The Legal Basis for SAR Filing in Nigeria
The obligation to file SARs in Nigeria flows from the Money Laundering (Prevention and Prohibition) Act 2022 and the Terrorism (Prevention and Prohibition) Act 2022, both of which require reporting entities to promptly report transactions suspected of involving proceeds of crime or financing of terrorism to the NFIU. The NFIU serves as the central repository for these disclosures. CBN-regulated entities are additionally subject to directives and AML/CFT guidelines from the CBN's Financial Policy and Regulation Department, which specify reporting timelines, formats, and threshold considerations.
What Should Trigger a SAR
The legal threshold is reasonable suspicion, not certainty. You do not need to know that a crime has occurred; you need grounds to suspect it. Common triggers include transactions with no apparent business purpose, customers reluctant to provide identification, activity that deviates sharply from an established customer profile, transactions structured just below reporting thresholds, and any pattern that resembles known money laundering typologies such as smurfing, layering through multiple accounts, or rapid fund movements followed by immediate withdrawal. Fintechs should maintain a documented typology library so analysts have a shared reference when making filing decisions.
The Structure of a Well-Written SAR
A good SAR has four core sections: the subject description, the suspicious conduct description, the reason for suspicion, and the supporting evidence narrative. The subject description should be precise: full legal name, date of birth, BVN or NIN where collected, account numbers, and any linked entities or counterparties. The suspicious conduct section should be factual and specific, describing what the customer did or attempted, not what you think their motive was. The reason for suspicion section connects the observed conduct to a specific typology or red flag indicator. Supporting evidence should reference transaction IDs, dates, and amounts.
Common Mistakes That Weaken a SAR
The most common weaknesses in SAR filings from Nigerian fintechs include vague language, missing transaction references, incomplete subject identification, and conclusions unsupported by the facts described. Phrases like 'customer appears to be laundering money' without supporting detail are not useful to investigators. Equally unhelpful is a SAR that lists dozens of transactions without explaining which ones are suspicious and why. Investigators at the NFIU receive large volumes of reports; a SAR that requires significant interpretation or follow-up slows the process and reduces the likelihood that it will lead to action.

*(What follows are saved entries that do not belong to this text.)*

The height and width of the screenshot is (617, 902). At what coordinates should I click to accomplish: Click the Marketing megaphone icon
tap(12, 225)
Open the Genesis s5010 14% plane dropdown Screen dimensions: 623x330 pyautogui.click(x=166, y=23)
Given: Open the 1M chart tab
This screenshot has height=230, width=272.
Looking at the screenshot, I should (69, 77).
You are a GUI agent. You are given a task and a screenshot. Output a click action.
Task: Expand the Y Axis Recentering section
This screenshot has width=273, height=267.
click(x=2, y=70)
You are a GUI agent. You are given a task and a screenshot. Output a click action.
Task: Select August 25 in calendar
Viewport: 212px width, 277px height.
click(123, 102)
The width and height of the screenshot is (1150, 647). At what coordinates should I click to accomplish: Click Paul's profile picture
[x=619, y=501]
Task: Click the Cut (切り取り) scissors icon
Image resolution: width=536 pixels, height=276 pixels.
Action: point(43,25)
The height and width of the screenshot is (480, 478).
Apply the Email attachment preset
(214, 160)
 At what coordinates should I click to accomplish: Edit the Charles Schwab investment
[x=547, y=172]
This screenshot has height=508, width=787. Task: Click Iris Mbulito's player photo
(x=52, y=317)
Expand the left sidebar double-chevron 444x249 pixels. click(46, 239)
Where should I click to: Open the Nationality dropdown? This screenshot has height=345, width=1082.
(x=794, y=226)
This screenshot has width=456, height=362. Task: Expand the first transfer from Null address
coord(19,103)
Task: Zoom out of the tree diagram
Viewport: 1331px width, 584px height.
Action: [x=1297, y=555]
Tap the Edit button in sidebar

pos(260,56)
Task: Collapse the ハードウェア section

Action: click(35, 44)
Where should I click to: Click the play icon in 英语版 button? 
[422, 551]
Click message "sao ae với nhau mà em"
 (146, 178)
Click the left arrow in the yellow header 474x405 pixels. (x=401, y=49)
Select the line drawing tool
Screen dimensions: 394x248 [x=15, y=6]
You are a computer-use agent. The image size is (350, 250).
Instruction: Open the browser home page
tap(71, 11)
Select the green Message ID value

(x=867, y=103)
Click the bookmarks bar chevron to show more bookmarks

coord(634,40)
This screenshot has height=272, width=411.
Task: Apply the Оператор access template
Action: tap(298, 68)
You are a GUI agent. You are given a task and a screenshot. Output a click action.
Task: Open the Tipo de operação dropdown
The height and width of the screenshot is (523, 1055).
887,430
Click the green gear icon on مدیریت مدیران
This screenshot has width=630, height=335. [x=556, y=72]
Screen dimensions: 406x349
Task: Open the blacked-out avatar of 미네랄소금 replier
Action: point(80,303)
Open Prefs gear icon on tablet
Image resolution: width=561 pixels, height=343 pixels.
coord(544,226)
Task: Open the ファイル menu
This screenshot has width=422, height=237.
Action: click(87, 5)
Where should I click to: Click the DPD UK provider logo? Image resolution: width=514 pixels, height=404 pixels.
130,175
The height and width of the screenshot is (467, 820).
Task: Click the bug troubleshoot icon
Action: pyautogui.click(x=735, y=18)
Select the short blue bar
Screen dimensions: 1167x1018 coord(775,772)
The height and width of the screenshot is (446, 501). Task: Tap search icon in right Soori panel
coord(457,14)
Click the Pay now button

Describing Suspicious Conduct Effectively
Good conduct descriptions use concrete, observable facts. Instead of 'customer made unusual transactions,' write 'between January 3 and January 7, the customer received 14 inward transfers from 11 different senders, aggregating to NGN 4.2 million, followed by 9 outward transfers depleting the balance within 48 hours.' This level of specificity helps investigators reconstruct the pattern without accessing your systems. Fintechs using structured compliance workflows typically produce more consistent filings because analysts work from templated formats that enforce completeness. Related reading on identifying mule account patterns and rethinking AML stack architecture can help compliance teams sharpen their typology recognition before a SAR obligation arises.
Tipping Off and Confidentiality Rules
Once a SAR has been filed or a decision to file has been made, Nigerian law prohibits tipping off the subject of the report. You cannot tell the customer that they have been reported, that their account is under review in connection with a SAR, or that their activity has triggered an AML investigation. This prohibition covers both direct and indirect disclosure. Customer-facing communications must be carefully reviewed during this period to ensure that nothing in a transaction query response, an account restriction notice, or a customer service interaction inadvertently signals that a SAR has been or will be filed.